[SEQ RERUN] Three Fallacies of Teleology
Today’s post, Three Fallacies of Teleology was originally published on 25 August 2008. A summary (taken from the LW wiki):
Theories of teleology have a few problems. First, theories of teleology often wind up drawing causal arrows from the future to the past. It also leads you to make predictions based on anthropomorphism. Finally, it opens you up to the Mind Projection Fallacy, assuming that the purpose of something is an inherent property of that thing, as opposed to a property of the agent or process that produced it.
Discuss the post here (rather than in the comments to the original post).
This post is part of the Rerunning the Sequences series, where we’ll be going through Eliezer Yudkowsky’s old posts in order so that people who are interested can (re-)read and discuss them. The previous post was Magical Categories, and you can use the sequence_reruns tag or rss feed to follow the rest of the series.
Sequence reruns are a community-driven effort. You can participate by re-reading the sequence post, discussing it here, posting the next day’s sequence reruns post, or summarizing forthcoming articles on the wiki. Go here for more details, or to have meta discussions about the Rerunning the Sequences series.

#### PROMPT:
Write the next part of the rerun post on the three fallacies of teleology, starting after its final sentence. The entries that follow are not required.

#### DATASET:
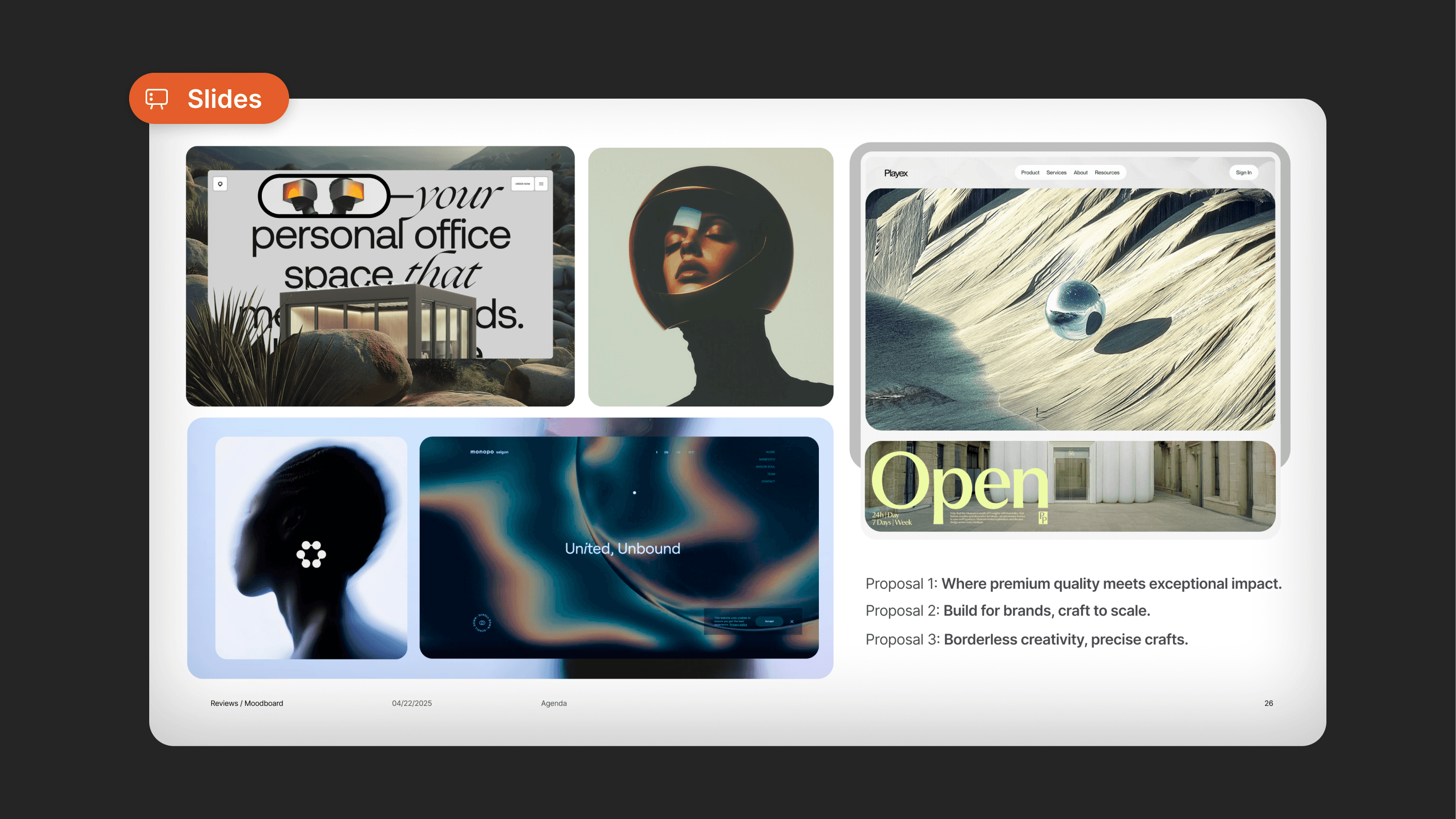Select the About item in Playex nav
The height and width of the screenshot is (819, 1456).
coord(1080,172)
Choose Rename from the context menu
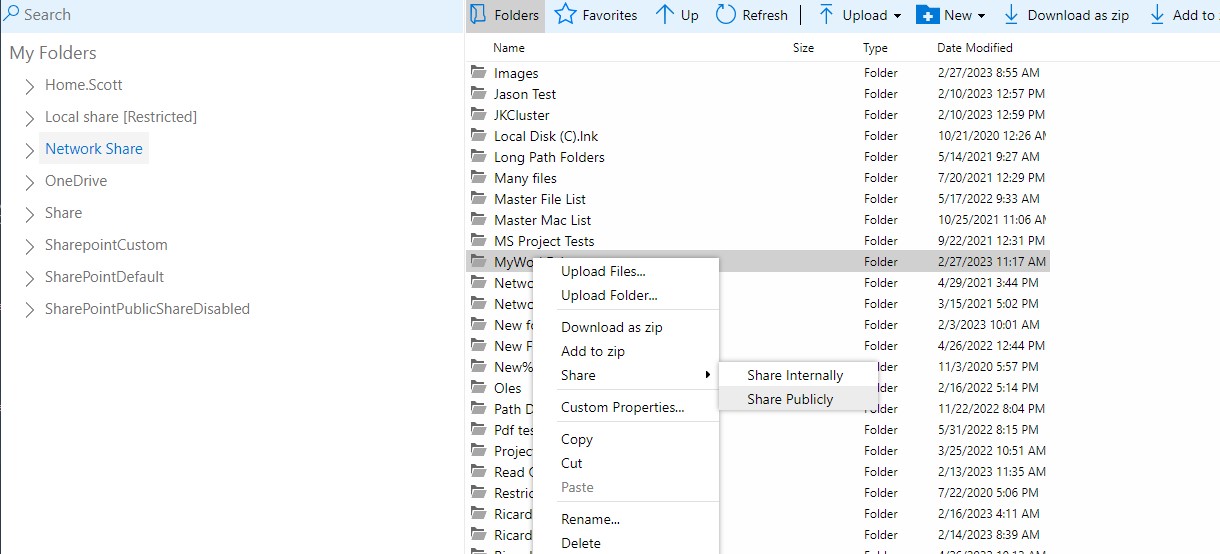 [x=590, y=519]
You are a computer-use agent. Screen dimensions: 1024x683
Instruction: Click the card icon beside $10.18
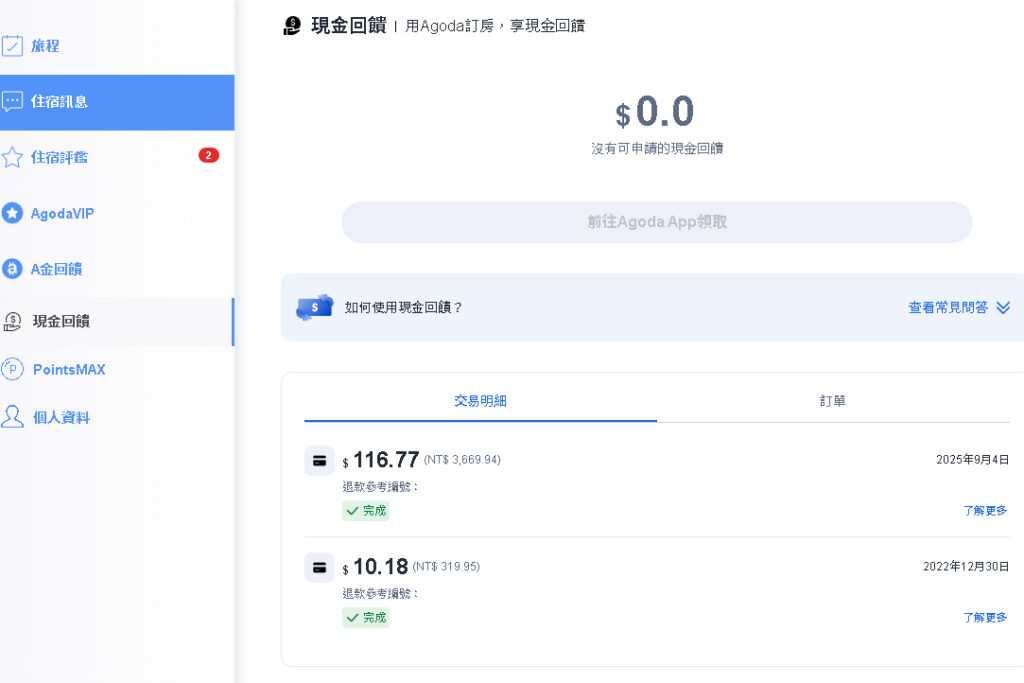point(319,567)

#### EXPECTED OUTPUT:
This doesn’t require one to draw a causal arrow from the future to the past, at least no more so than does the chicken-egg problem. For Aristotle, the end for which organs develop is the mature life of the animal, its form. Animals inherit form from their male parents, so it’s a nice, straightforward past to present causal arrow. But that’s a little misleading, since for Aristotle there Is one and only one temporal arrangement of causal relationships: simultaneity. So no future to past arrows, and no past to future or present arrows either. This gets him in some serious trouble, and he recognizes the fact, when it comes to billianrd ball mechanics.
And to answer the bit at the end of the quoted section, Aristotle believed that the efficient cause of the animal is also its form, though by way of its male parent, in the way the art of statuemaking is the cause of a statue by way of a particular artisan. But Aristotle is pretty clear that the efficient and final cause of an animal, or organ, are extensionally identical. Which isn’t a great move, so far as providing explanations goes, but there you have it.
The water flows downhill not because it wants to reach the center of the Earth, but because water flows downhill. There is a telos there- water doesn’t flow uphill in all cases where flowing uphill results in flowing downhill later. Things in general do not plan, even when they have a simple purpose.
The purpose of teeth aren’t to chew in the future, but to chew what was available in the past. Mary isn’t driving to where the grocery store IS, she’s driving to where the grocery store was the last time she saw it or (more generally) where she thinks the grocery store is. Her belief in the grocery store is the immediate cause of her navigation. Backwards causation isn’t inherent in teleology: water flows downhill because it has the purpose “flow downhill”, not the goal “reach the bottom”.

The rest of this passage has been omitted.